Reproduce each line of the entries that carries "computer".

_Data provided:_
.....
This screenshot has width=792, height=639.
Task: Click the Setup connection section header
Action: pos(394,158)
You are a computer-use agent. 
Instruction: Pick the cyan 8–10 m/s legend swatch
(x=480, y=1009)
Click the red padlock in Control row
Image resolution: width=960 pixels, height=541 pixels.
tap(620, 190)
.....
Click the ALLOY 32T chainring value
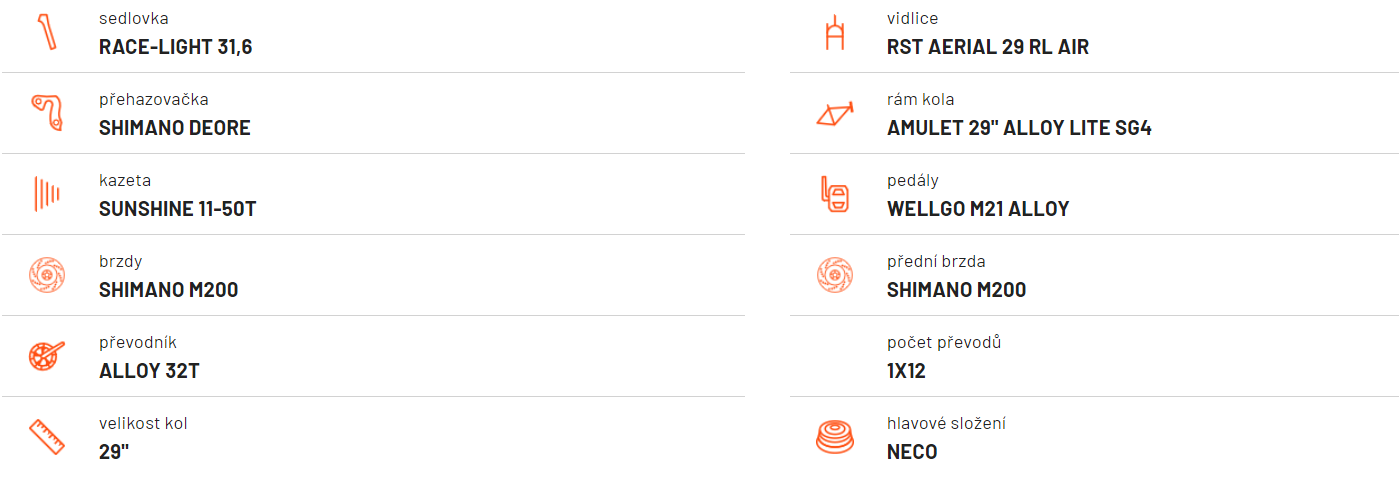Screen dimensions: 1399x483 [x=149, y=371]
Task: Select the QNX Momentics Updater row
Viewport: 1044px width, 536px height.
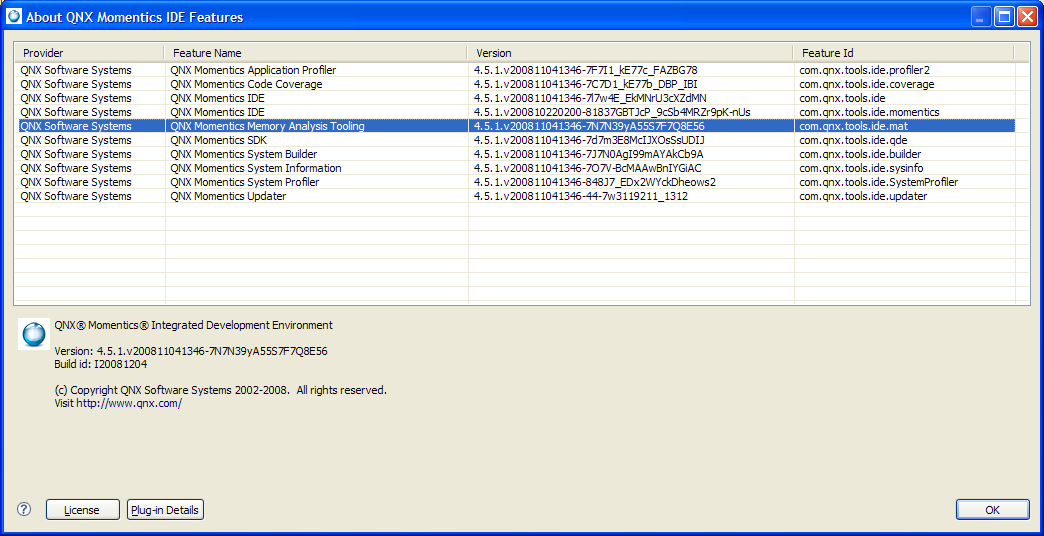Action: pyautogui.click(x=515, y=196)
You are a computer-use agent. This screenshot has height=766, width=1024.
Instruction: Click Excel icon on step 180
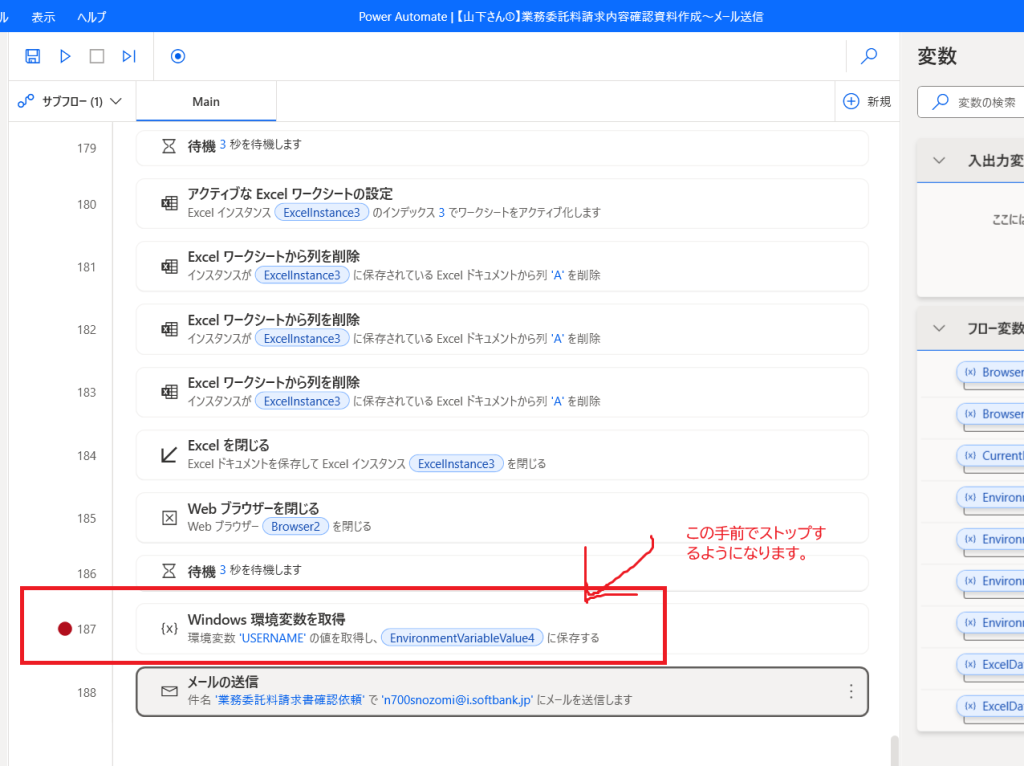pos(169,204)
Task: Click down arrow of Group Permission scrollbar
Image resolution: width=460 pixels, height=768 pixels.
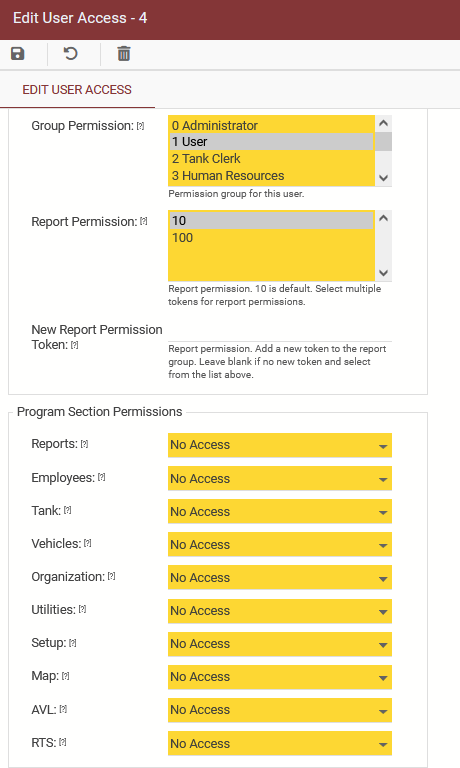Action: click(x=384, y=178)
.....
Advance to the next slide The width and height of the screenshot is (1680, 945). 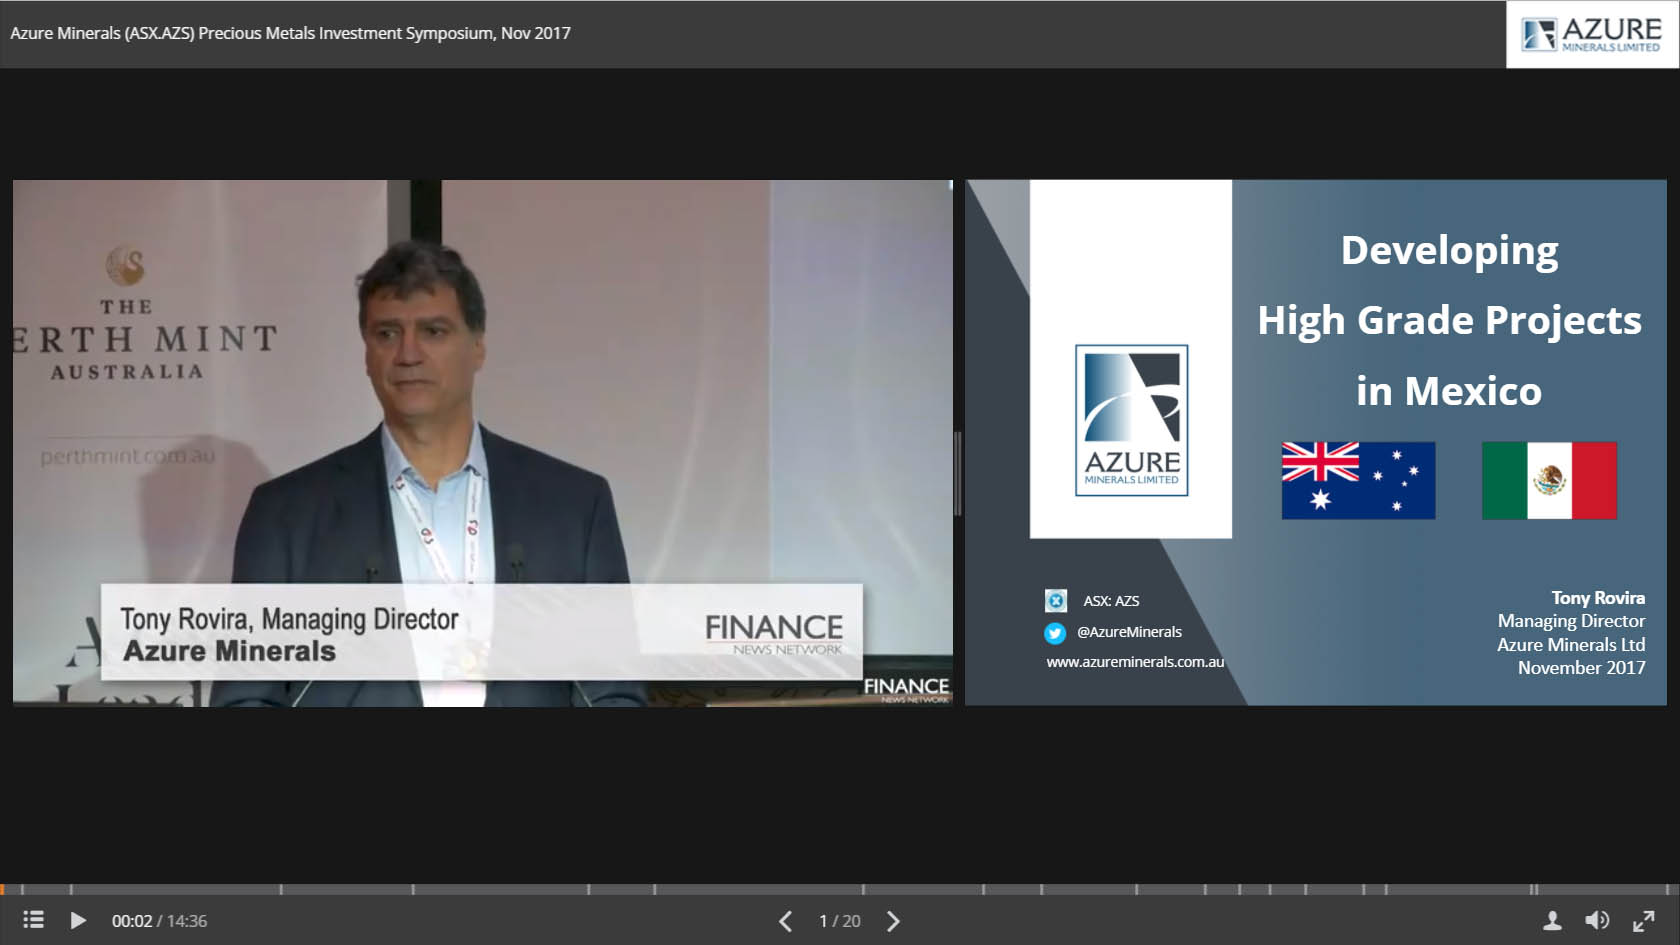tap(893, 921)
.....
_Solution:_
You are a computer-use agent. 
You are a computer-use agent. This screenshot has height=766, width=1024.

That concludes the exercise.